Never again will Granite High School students file across 500 East from the school to the Granite LDS Seminary for release-time religious education, as the final chapter closes on the inaugural seminary of The Church of Jesus Christ of Latter-day Saints.
With today's formal closing of Granite High, the Granite Seminary becomes an associated casualty, the final class conducted Thursday morning for a program whose graduates include former LDS general authorities President James E. Faust and Elder Neal A. Maxwell, former U.S. Sen. Frank Moss, columnist Jack Anderson, former Mormon Tabernacle Choir director Jerold Ottley, entertainer Robert Peterson and author-lecturer Dian Thomas.
No longer will Granite students arrive at the front entrance of the 15-year-old structure at 3328 S. 500 East, passing by an entryway plaque displaying a portion of a red brick salvaged from the original seminary building, built when Granite High students first blazed a similar school-to-seminary path in 1912.
"It's sad to know kids won't be in that building like they have in the past, but we knew it was going to happen eventually," said Donald D. Davis, the seminary principal and teacher.
"I was hoping for one more year," he added, mindful that most of the handful of the regular attendees were underclass students and that attendance in his ninth-grade seminary class at nearby Granite Park Junior High had quadrupled this year.
During his three-year tenure at the seminary, Davis had watched its potential-student enrollment dwindle from 170 to 70 to 25, the annual decreases mirroring Granite High's as it changed from a traditional high school to an "academy" offering. The seminary's enrollment reflects the community's changing demographics of fewer and fewer LDS student households.
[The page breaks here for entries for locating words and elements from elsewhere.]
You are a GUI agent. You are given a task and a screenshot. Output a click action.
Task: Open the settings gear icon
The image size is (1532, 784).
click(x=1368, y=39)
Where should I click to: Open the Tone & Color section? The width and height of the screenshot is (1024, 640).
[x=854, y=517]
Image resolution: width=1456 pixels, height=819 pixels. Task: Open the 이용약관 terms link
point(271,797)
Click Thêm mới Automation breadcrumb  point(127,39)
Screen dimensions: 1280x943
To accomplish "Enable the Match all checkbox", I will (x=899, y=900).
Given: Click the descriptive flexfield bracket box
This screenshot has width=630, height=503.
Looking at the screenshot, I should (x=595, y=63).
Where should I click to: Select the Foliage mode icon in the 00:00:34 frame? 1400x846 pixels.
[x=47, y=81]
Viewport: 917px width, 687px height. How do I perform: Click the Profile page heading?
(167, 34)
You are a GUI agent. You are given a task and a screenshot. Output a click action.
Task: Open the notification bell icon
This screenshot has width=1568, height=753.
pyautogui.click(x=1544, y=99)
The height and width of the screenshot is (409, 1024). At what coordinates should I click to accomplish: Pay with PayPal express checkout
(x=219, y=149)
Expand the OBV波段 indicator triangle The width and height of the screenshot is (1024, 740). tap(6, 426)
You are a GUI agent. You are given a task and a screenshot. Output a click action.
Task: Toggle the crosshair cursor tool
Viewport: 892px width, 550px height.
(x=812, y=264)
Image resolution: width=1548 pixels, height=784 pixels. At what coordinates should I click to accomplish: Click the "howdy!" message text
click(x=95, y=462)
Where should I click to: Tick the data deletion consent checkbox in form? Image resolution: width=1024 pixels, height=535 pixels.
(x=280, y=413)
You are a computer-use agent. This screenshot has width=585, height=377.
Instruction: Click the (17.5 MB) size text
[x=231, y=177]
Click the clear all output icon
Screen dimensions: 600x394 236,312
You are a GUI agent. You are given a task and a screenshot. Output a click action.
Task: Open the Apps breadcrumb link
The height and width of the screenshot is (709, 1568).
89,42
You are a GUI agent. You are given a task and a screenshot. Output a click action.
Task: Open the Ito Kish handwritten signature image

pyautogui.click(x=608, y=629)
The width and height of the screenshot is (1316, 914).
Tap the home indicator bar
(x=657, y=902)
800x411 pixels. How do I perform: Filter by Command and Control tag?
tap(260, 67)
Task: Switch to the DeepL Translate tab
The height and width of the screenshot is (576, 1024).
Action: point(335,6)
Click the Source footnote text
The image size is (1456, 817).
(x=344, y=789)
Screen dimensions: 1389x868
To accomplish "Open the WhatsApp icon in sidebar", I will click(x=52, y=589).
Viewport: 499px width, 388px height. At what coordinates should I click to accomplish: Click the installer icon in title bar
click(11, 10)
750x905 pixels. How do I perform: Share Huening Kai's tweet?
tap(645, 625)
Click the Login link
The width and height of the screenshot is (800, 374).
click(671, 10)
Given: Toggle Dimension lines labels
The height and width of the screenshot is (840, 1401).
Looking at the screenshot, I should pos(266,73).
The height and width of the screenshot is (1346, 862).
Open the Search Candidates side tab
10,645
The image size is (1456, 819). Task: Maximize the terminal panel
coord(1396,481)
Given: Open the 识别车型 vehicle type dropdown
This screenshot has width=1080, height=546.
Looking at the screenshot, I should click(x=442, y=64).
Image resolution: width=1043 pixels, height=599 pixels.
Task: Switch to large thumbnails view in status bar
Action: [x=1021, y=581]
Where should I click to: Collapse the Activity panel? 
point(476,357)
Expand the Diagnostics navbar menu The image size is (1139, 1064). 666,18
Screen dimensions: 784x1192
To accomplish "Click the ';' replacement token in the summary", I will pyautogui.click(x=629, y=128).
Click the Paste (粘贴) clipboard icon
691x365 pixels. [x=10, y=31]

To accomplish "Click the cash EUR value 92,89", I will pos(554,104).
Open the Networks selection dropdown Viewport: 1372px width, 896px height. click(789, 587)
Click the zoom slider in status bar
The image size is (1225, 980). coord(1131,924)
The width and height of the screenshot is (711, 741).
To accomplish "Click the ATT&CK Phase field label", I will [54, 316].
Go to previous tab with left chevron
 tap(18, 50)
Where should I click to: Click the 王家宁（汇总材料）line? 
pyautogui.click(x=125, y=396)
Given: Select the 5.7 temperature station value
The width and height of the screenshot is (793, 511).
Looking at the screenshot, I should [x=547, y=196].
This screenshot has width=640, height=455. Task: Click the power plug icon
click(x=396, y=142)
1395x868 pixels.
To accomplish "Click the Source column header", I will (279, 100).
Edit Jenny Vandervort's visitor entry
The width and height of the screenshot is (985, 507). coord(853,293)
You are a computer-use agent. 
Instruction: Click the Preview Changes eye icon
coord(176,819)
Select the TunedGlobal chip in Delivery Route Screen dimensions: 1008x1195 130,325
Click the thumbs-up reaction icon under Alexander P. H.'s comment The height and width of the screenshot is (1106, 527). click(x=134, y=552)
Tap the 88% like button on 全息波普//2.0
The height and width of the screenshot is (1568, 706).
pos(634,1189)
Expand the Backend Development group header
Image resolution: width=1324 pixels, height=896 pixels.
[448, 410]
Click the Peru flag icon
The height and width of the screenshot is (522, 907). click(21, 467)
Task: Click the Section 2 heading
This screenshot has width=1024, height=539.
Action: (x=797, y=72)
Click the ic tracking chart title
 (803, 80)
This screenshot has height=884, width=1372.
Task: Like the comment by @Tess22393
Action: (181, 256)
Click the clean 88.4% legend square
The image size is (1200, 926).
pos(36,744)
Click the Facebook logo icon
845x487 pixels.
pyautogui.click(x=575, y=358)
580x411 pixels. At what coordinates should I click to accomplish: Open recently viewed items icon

The Granite Seminary history concludes just a couple years shy of a full century. Wanting to enhance religious education for impressionable teens, the Granite LDS Stake created a seminary program in the fall of 1912, with the Granite District Board of Education allowing "release time" for students to leave the high school and attend religious instruction.
Granite Stake President Frank Y. Taylor borrowed $2,500 on a note from Zions Savings Banking to buy the property and build the original residence-like building, which consisted of one large classroom, blackboards, an office/library, a cloak room, seats and a stove for heat.
Thomas J. Yates was hired that first year to teach, contracted at $100 a month.
Some 70 teenagers attended the first year, and within a half-dozen years, similar seminaries had been established in Brigham City, Mount Pleasant, American Fork, Lehi and Blanding as well as in Mesa, Ariz., and Star Valley, Wyo.
By 1923, the first seminary graduation exercises were held throughout the church's education system; by 1926, seminary instruction for secondary students expanded to a college institute of religion, the first at the University of Idaho in Moscow, Idaho.
While the high school seminary will discontinue, religious education will continue to be a primary use of the current building. Davis will retain his office as a headquarters while he continues to teach classes at the nearby junior high and alternative high schools and work with home-bound students.
And the church has set up one of the classrooms to host a first-year pilot program for seminary/institute instruction for deaf students using videoconferencing equipment to reach students in Utah and across the country.